--- PAGE EXTRACT Enclosed Below ---
A doctor casts a clinical eye over modern Ireland

A doctor casts a clinical eye over modern Ireland Dr Eoin O’Brien, taking stock of the past
A Life in Medicine, from Asclepius to Beckett
by Eoin O’Brien, foreword by John Banville (Lilliput Press,  €25.00 /  £21.00)

Irish literature is filled with examples of  leading medical men, who were also creative and bold litterateurs. One thinks of Sir William Wilde, Oliver St John Gogarty, J. B. Lyons and many others.

As a medical man the author is a specialist in cardiology, so one might almost say that for most of his life the Irish heart and its dramas, as reflected in clinical research, literature and painting, have been close to his own inner self.

He is already the author and editor of some nineteen books, so this makes the 20th.  It provides the background in which those other books were written, which tell us not only about  writers and painters, but also the more shadowy world of medicine in Dublin, which he has done too much to improve, amending and enhancing  the lives of so many people. I suspect without the medical experiences he would not be the biographer that he is.
--- End of Enclosed PAGE EXTRACT ---
--- DATA EXCERPTS Enclosed Below ---
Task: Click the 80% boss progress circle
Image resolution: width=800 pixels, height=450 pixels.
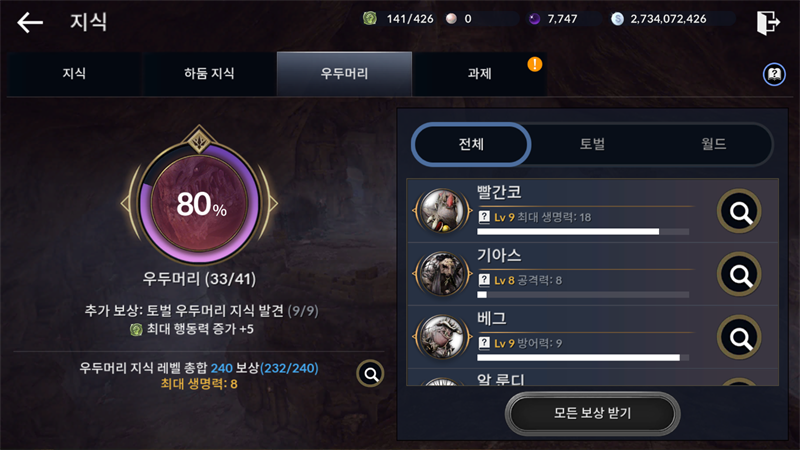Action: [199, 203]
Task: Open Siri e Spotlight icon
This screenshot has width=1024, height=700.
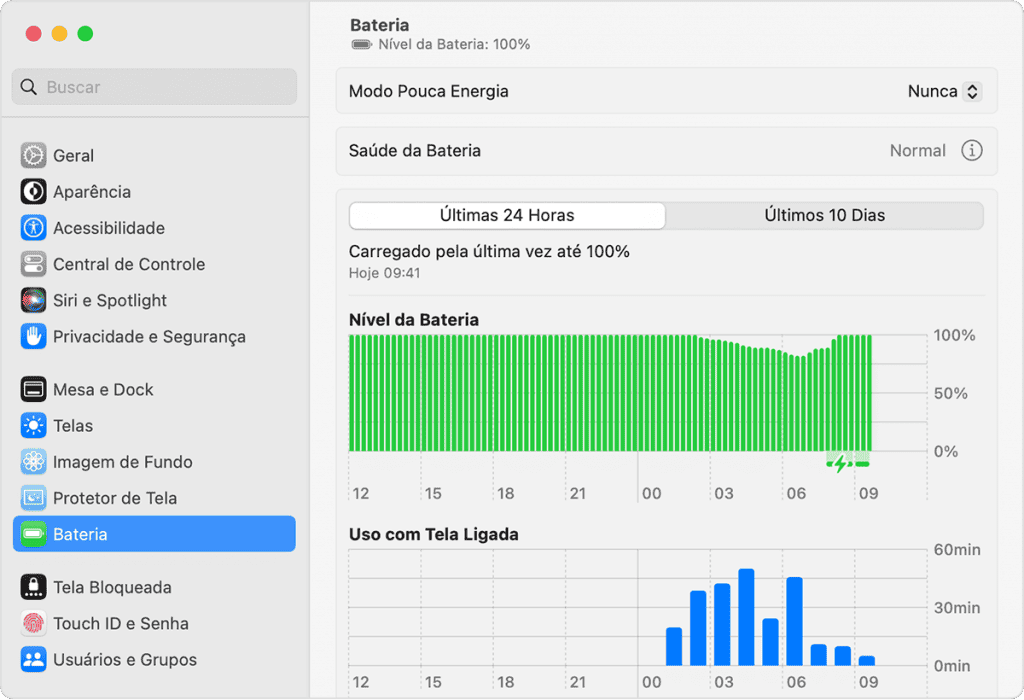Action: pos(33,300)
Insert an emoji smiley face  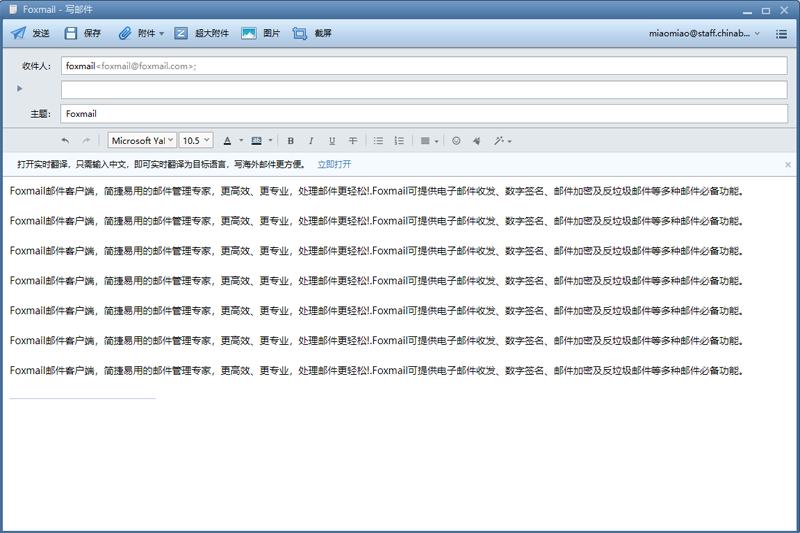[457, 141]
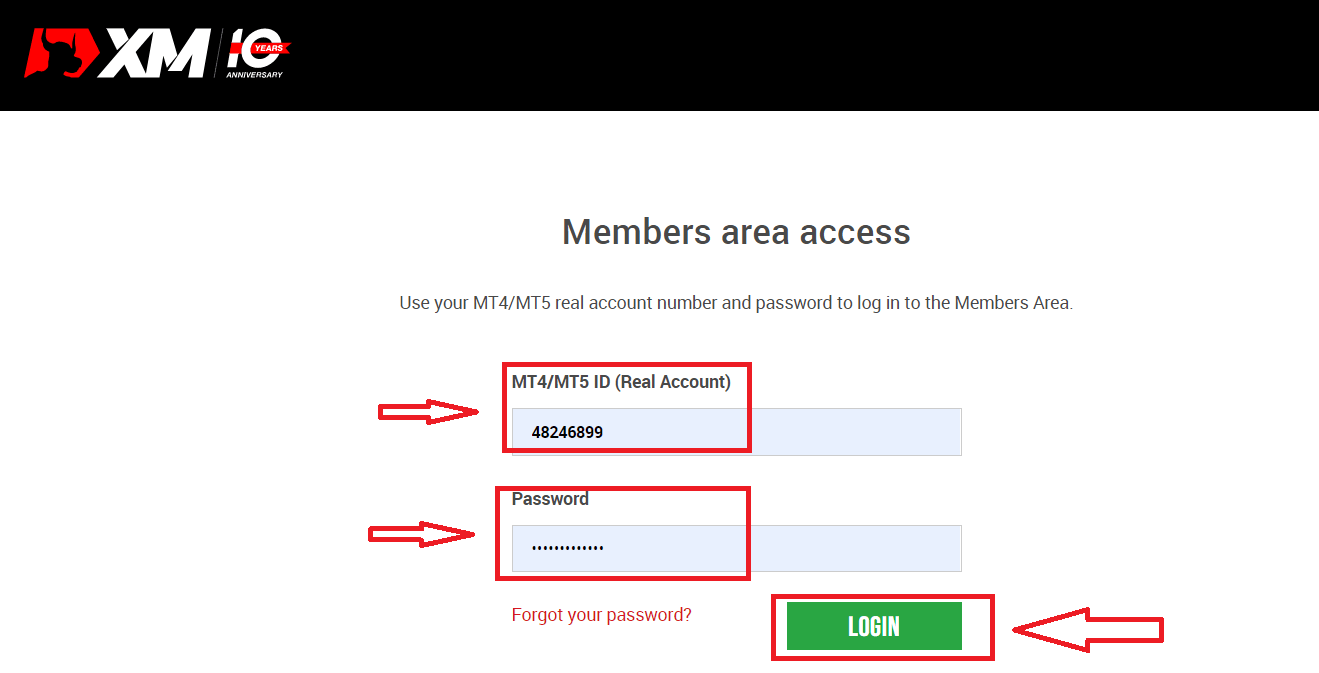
--- End of Enclosed DATA EXCERPTS ---
• _REQUIRED WORK_:
A - Do these statements agree with the review of Eoin O'Brien's book? Answer yes or no for each, quoting the words of the review that decide it. (i) The book has a foreword by John Banville. (ii) The author's medical specialty is neurology. (iii) This book is the author's tenth.
B - Carry on the review of Eoin O'Brien's book, starting after its final sentence.

• _ANSWERS TO THIS EXERCISE_:
A -
(i) Yes: "foreword by John Banville"
(ii) No: "the author is a specialist in cardiology"
(iii) No: "He is already the author and editor of some nineteen books, so this makes the 20th."

B -
He has cast his own account of his life into three parts.  The first deals with his own origins and early years; the second with the world of medicine which has been (quite literally) at the heart of his own life; and part three with encounters in literary Dublin especially with such talents as Con Leventhal,  Neville Johnson, and Niall Sheridan.

These are not name bandied about much by the canonists who rule the highlands of Irish writing, but all three were men of mark, of exceptional and varied talents, and insights that would otherwise be lost.

But, of course, the crown of his life was his encounters with Samuel Becket, and the experiences that went into the creation of what is perhaps his most widely read book The Beckett Country: Samuel Beckett’s Ireland, a book which he created from inception to design himself. It is a book which one still takes down and reads a little of for the sheer excellence of it visually and verbally.

But as the design of the present books suggests, through those difficult; early years, to his own achievements, medicine is at the heart of it all. Interesting and revealing.

Indeed I got great amusement out of the account of his childhood for various reasons, the least of which is sympathy with his troubles about his Tables and learning the alphabet.  This is filled with a glimpse of Dublin 4 in the old days: Miss Meredith’s, St Conleth’s,  and even St Bartholomew’s.

(Though  like most Conleth’s boys he was unaware of the glorious trove of  Jack Yeats paintings  which filled Mr Sheppard’s own quarters.)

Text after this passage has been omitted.